Como delator da trama golpista, Cid recebeu a menor pena entre os oito condenados, em razão da utilidade de sua colaboração para esclarecer o caso. A defesa do militar não recorreu da condenação, levando Moraes a declarar o trânsito em julgado da ação e determinar o início imediato do cumprimento da pena.
Com a decisão, o ministro também levantou todas as medidas cautelares anteriores, incluindo o uso da tornozeleira eletrônica. Uma audiência foi marcada para segunda-feira (3), às 14h, para a retirada do aparelho e devolução do passaporte e bens apreendidos do tenente-coronel.
A defesa de Cid alegou que o período em prisão preventiva e domiciliar já seria suficiente para cumprir a pena, mas Moraes determinou que seja verificado o tempo em que o réu permaneceu preso provisoriamente para fins de detração penal.
Enquanto isso, Bolsonaro e os demais acusados ainda apresentaram recursos dentro do prazo legal, com julgamento dos embargos de declaração previsto para ocorrer entre os dias 7 e 14 de novembro, em ambiente virtual.

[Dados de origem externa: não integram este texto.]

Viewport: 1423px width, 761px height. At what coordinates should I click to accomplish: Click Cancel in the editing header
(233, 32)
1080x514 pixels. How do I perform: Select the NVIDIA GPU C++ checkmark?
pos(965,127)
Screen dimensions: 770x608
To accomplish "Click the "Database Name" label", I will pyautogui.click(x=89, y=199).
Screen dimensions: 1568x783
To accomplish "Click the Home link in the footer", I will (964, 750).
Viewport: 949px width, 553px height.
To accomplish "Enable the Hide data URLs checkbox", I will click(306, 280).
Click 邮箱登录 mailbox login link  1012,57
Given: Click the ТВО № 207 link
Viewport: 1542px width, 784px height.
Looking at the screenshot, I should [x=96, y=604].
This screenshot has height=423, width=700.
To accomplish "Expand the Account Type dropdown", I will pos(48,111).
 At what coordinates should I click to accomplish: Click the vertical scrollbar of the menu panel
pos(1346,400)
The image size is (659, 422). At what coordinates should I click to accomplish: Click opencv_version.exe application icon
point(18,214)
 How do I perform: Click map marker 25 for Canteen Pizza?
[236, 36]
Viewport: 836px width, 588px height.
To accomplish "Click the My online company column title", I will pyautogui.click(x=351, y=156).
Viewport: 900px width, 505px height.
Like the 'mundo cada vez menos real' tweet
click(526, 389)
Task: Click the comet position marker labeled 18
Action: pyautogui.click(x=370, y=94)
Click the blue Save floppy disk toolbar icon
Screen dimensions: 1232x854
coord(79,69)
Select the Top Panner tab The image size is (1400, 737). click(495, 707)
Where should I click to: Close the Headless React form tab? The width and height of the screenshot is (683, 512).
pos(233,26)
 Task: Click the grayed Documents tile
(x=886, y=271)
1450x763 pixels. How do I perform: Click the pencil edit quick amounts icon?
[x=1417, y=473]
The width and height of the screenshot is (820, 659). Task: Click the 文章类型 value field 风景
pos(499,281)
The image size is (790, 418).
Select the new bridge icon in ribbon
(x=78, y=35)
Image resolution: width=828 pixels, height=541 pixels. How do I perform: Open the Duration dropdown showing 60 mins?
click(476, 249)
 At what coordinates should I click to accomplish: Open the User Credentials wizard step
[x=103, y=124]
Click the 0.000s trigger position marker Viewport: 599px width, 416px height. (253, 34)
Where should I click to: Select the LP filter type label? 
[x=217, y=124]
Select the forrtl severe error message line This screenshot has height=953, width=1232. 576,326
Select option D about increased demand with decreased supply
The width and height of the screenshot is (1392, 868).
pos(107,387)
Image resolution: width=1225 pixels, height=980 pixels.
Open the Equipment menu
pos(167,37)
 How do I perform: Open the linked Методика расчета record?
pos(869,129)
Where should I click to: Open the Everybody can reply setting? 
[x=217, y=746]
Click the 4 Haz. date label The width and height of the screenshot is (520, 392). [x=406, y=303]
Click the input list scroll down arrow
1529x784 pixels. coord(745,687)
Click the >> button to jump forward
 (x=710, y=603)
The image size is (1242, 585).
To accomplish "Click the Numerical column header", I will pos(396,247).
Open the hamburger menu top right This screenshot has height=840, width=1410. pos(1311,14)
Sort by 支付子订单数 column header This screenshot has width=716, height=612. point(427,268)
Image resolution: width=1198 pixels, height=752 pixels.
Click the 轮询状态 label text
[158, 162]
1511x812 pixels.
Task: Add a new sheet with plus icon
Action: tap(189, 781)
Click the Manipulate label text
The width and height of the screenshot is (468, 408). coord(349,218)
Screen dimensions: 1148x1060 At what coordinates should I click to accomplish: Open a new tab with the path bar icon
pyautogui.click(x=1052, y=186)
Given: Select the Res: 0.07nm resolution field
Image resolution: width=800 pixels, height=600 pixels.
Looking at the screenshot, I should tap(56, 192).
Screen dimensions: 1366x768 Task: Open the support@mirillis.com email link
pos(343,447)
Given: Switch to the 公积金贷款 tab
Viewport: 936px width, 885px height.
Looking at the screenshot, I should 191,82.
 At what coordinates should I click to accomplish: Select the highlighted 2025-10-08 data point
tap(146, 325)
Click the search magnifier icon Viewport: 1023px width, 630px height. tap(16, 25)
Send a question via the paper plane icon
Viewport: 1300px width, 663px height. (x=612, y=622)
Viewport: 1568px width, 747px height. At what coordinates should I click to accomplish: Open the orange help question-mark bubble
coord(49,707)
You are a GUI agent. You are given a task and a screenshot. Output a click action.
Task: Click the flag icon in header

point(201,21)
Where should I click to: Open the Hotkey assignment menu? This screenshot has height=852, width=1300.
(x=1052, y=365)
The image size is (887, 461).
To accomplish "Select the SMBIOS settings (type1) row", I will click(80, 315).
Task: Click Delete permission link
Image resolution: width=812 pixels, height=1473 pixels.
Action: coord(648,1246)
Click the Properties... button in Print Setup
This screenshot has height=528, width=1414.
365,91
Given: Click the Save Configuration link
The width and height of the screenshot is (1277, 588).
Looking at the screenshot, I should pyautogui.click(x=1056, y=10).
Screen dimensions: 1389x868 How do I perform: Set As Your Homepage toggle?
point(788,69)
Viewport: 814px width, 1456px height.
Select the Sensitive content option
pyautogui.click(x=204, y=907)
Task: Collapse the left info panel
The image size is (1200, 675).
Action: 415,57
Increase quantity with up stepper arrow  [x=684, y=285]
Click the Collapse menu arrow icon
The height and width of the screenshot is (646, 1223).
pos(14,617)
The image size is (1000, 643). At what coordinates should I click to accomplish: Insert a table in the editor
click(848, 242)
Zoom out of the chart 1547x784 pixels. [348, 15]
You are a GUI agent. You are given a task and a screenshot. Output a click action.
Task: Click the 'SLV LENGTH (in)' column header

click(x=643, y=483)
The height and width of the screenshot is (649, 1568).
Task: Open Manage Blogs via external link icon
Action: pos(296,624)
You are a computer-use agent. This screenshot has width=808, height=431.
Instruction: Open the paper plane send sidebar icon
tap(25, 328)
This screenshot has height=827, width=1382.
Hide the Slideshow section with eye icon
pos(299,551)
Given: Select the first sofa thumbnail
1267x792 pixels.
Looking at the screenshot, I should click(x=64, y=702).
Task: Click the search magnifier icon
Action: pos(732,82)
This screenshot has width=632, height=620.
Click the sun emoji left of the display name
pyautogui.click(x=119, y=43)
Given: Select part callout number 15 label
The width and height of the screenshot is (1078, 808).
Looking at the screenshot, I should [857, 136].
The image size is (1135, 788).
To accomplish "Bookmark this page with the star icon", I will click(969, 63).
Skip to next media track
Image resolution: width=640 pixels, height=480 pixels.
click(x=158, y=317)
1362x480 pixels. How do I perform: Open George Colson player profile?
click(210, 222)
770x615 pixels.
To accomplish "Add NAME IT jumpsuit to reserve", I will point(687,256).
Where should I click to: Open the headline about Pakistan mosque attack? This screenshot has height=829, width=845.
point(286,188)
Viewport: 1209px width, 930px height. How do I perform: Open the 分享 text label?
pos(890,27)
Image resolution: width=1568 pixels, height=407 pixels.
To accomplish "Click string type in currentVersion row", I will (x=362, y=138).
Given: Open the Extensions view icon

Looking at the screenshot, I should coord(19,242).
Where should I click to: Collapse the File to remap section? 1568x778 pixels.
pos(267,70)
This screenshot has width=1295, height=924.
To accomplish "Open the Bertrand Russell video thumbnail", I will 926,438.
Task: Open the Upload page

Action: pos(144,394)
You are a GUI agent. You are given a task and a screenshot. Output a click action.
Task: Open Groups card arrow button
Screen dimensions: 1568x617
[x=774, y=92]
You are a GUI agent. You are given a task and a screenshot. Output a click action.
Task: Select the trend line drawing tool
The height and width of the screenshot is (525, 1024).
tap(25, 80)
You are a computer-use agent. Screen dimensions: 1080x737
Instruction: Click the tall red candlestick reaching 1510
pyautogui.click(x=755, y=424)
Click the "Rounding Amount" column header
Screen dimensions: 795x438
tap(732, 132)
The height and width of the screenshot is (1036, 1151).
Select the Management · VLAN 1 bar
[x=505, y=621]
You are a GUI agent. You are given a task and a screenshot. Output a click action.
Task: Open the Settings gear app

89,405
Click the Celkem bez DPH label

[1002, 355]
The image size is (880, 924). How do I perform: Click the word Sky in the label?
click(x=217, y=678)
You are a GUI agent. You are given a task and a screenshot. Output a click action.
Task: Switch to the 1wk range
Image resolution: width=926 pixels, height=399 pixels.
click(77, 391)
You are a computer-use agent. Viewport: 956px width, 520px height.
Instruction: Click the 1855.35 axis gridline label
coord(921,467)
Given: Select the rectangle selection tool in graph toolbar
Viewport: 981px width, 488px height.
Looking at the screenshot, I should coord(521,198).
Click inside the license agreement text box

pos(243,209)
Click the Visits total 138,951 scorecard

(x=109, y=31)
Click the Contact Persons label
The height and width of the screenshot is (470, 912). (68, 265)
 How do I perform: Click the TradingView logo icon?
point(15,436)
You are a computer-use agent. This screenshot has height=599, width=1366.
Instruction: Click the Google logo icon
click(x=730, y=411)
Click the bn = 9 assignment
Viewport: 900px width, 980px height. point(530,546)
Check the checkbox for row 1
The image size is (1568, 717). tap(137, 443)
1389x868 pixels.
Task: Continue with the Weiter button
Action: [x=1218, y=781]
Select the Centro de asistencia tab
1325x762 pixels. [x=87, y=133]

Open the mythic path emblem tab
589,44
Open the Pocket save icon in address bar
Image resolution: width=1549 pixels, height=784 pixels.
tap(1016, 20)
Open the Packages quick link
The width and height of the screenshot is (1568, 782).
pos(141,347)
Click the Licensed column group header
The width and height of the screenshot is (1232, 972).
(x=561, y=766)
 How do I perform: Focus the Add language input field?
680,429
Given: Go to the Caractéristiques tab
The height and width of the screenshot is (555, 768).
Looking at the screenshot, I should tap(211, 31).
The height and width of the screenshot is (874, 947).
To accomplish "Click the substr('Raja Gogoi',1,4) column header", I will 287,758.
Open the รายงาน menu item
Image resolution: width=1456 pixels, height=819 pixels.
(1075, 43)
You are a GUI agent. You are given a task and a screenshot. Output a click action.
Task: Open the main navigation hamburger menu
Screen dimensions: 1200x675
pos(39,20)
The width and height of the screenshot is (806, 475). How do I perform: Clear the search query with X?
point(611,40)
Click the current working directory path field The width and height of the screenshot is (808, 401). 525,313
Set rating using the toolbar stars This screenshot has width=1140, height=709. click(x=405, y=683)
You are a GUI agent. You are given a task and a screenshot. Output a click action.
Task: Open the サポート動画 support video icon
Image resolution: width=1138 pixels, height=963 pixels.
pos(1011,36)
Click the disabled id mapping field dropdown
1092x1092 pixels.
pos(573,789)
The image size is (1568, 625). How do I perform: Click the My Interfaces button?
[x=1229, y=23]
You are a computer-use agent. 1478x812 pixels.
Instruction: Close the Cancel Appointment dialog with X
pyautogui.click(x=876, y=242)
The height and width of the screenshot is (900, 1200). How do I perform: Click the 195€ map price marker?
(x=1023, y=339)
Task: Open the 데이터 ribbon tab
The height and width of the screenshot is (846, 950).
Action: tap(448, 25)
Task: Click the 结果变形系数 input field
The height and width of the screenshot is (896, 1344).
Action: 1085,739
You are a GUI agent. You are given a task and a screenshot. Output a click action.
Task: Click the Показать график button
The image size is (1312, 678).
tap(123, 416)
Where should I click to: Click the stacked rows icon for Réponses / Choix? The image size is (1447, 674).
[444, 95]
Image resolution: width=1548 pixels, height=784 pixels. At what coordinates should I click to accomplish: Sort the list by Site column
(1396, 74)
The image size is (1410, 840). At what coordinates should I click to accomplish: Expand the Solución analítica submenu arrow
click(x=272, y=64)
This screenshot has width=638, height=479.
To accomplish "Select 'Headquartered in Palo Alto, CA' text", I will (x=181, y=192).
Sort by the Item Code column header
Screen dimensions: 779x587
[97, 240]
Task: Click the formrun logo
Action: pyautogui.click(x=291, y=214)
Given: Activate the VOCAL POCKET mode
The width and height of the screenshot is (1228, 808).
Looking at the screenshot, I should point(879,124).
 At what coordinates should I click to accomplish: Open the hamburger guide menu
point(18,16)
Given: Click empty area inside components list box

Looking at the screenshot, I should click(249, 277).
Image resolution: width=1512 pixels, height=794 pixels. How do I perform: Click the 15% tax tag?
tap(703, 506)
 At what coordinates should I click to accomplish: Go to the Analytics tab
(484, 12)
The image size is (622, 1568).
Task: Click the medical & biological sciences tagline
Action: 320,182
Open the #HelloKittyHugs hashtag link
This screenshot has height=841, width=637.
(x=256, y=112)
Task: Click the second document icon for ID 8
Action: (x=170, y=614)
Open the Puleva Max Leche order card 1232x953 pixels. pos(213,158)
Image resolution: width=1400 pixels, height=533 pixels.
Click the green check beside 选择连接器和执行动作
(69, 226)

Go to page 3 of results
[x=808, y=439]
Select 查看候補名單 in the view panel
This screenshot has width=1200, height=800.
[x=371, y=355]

A condenação de Cid, Bolsonaro e outros cinco réus, decidida pela Primeira Turma do STF em 11 de setembro, envolveu crimes como organização criminosa armada, tentativa de abolição violenta do Estado Democrático de Direito, golpe de Estado, dano qualificado pela violência e grave ameaça e deterioração de patrimônio tombado.
O ex-diretor da Abin, Alexandre Ramagem, foi condenado apenas pelos três primeiros crimes, sendo beneficiado com a suspensão das acusações de dano qualificado e ameaça grave.